CARRIE MANNING WHITE
v.
STATE



Appeal from Tuscaloosa Circuit Court. (CC-92-1685.01). Thomas Wilson, TRIAL JUDGE.

Rule 39(k) Motion Denied March 3, 1995. Rehearing Denied March 3, 1995. Certiorari Denied May 26, 1995. Released For Publication November 20, 1995.

McMILLAN, Judge. All Judges concur.

The opinion of the court was delivered by: Mcmillan

McMILLAN, JUDGE

The appellant, Carrie Manning White, appeals her conviction for possession of burglar's tools, a violation of § 13A-7-8, Code of Alabama 1975. She was sentenced to 20 years' imprisonment and was ordered to pay $50 to the crime victims compensation fund.

The evidence presented by the State tended to show the following: Mrs. Mildred Chavis testified that, on June 29, 1992, she was going shopping at a Kroger grocery store, in Northport, Alabama. She testified that as she drove into the parking lot she observed a black woman, Renee Gray, pick up a black change purse. She testified that Gray asked her if the purse belonged to her. Chavis testified that Gray opened the purse, revealing a large roll of money that appeared to be authentic. Chavis testified that Gray asked her to be a witness to the fact that she had not tampered with the money. Chavis testified that after she told Gray that she would be a witness, Gray asked her to accompany her to a nearby bank, where she said she was employed, so that she could turn in the money. Chavis testified that she agreed to do so. She testified that the appellant, Carrie White, then appeared "out of nowhere." Chavis testified that as Gray started walking toward the bank, the appellant suggested that Gray should go to the bank by herself. Chavis testified that she did not see Gray go into the bank. Shortly thereafter, Gray returned and asked Chavis if the three of them could get in her car. Chavis testified that when she told them "No," they went to a nearby restaurant to discuss the money. Chavis testified that she became suspicious when Gray told her that there were several thousand dollars in the purse and that they could have all of it if they paid taxes on it. She testified that Gray said that the taxes on the money would amount to thousands of dollars. Chavis testified that she then told them that she did not have that kind of money and left the restaurant. She testified that she later reported the incident to a Kroger employee.

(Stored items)

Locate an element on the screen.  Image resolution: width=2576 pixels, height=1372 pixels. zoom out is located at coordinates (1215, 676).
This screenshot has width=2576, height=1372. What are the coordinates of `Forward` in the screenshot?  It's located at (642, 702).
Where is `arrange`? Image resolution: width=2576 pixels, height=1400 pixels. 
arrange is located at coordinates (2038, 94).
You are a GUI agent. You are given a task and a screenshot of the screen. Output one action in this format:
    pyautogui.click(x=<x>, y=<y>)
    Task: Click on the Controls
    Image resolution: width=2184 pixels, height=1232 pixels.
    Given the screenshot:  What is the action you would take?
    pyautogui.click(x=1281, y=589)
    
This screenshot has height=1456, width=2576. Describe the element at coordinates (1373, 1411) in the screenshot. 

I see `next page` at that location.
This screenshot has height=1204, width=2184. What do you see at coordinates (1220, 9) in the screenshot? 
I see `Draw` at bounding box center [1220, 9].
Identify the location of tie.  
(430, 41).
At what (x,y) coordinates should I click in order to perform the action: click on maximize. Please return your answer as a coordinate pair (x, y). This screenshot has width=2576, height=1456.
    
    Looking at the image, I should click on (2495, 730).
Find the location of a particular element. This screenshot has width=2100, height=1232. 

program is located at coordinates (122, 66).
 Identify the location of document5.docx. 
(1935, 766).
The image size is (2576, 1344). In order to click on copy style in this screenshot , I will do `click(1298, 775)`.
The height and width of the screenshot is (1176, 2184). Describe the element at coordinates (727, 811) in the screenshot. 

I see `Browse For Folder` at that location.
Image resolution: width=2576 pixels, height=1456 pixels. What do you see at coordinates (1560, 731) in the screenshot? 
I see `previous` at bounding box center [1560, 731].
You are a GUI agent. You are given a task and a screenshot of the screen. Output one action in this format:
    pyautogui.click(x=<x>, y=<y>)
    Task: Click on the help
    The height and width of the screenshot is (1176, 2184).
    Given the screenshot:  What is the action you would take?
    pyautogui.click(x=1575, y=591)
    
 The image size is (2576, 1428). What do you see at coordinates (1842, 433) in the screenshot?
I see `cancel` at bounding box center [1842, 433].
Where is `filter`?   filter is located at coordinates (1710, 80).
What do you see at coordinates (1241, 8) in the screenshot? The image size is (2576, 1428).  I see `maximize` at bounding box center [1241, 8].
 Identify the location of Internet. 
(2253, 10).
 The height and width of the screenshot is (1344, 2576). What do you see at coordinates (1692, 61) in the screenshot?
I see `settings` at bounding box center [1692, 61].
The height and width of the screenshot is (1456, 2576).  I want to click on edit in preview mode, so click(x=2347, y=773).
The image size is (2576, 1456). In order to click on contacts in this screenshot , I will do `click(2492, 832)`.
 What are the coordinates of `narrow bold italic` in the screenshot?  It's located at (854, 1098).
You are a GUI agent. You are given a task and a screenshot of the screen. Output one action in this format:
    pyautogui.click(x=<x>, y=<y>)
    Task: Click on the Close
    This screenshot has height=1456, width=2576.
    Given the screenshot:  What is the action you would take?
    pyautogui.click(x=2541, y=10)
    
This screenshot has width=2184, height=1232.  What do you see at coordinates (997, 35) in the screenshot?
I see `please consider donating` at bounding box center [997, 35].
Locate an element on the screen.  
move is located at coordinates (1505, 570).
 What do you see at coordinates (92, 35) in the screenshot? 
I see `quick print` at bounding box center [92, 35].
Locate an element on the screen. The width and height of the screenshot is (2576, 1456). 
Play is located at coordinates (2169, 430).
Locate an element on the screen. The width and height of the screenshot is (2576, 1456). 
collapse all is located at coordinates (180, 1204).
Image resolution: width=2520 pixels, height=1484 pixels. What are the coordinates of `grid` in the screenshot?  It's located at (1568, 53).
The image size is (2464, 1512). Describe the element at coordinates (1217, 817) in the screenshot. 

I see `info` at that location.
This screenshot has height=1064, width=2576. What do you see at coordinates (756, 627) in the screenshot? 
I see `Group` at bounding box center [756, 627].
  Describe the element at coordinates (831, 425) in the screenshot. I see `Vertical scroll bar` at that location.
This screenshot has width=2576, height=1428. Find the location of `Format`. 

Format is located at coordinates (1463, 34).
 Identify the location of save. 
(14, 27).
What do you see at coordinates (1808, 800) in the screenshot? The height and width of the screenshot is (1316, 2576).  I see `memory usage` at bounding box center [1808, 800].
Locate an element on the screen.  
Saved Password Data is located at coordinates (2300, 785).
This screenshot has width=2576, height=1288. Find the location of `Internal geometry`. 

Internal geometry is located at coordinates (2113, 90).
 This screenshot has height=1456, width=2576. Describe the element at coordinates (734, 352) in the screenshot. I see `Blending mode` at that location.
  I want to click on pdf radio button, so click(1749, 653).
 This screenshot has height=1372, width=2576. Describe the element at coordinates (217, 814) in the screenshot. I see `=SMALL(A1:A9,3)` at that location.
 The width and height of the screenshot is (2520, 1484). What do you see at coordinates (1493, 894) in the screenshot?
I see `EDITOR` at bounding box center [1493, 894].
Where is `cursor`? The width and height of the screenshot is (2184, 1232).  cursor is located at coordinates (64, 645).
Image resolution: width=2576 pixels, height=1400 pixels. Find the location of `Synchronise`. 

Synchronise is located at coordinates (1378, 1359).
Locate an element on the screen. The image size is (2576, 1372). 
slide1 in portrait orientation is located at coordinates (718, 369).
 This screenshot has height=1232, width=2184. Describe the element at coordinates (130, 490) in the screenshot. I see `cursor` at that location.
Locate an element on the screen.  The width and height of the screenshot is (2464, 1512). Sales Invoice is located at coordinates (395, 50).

» **PROMPT**
Reproduce verbatim the portion of the appellate opinion above, starting with "Appeal from Tuscaloosa" and going on through "All Judges concur.".

» **THE OUTPUT**
Appeal from Tuscaloosa Circuit Court. (CC-92-1685.01). Thomas Wilson, TRIAL JUDGE.

Rule 39(k) Motion Denied March 3, 1995. Rehearing Denied March 3, 1995. Certiorari Denied May 26, 1995. Released For Publication November 20, 1995.

McMILLAN, Judge. All Judges concur.